Content starts

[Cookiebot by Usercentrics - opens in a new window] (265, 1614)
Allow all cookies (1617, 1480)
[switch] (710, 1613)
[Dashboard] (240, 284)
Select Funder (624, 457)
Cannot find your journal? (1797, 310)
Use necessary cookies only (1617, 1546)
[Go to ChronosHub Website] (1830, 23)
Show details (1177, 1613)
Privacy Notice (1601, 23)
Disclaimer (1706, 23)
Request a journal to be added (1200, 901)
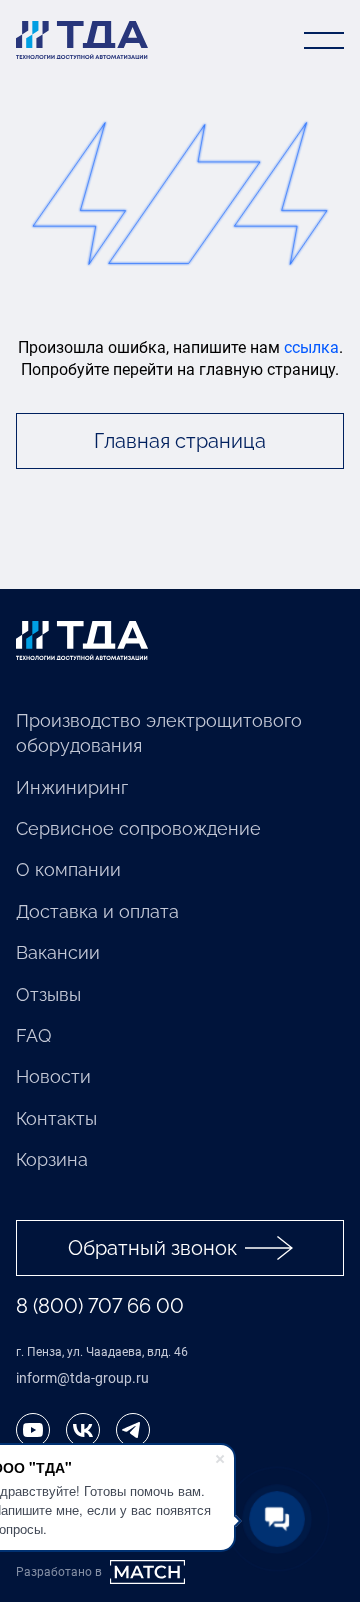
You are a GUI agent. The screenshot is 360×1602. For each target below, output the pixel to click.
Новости (53, 1076)
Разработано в (59, 1572)
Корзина (52, 1159)
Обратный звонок (152, 1248)
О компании (68, 869)
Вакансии (58, 952)
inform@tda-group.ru (82, 1378)
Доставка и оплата (97, 911)
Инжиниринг (72, 787)
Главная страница (180, 441)
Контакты (56, 1118)
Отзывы (48, 994)
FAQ (33, 1035)
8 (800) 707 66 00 (100, 1306)
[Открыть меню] (324, 40)
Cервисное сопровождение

Content ends

Task goal: Each line from the one containing "Корзина (52, 1159)" through the last line of the entries above is to be returned exactly, and no others.

Solution to this task:
Корзина (52, 1159)
Обратный звонок (152, 1248)
О компании (68, 869)
Вакансии (58, 952)
inform@tda-group.ru (82, 1378)
Доставка и оплата (97, 911)
Инжиниринг (72, 787)
Главная страница (180, 441)
Контакты (56, 1118)
Отзывы (48, 994)
FAQ (33, 1035)
8 (800) 707 66 00 (100, 1306)
[Открыть меню] (324, 40)
Cервисное сопровождение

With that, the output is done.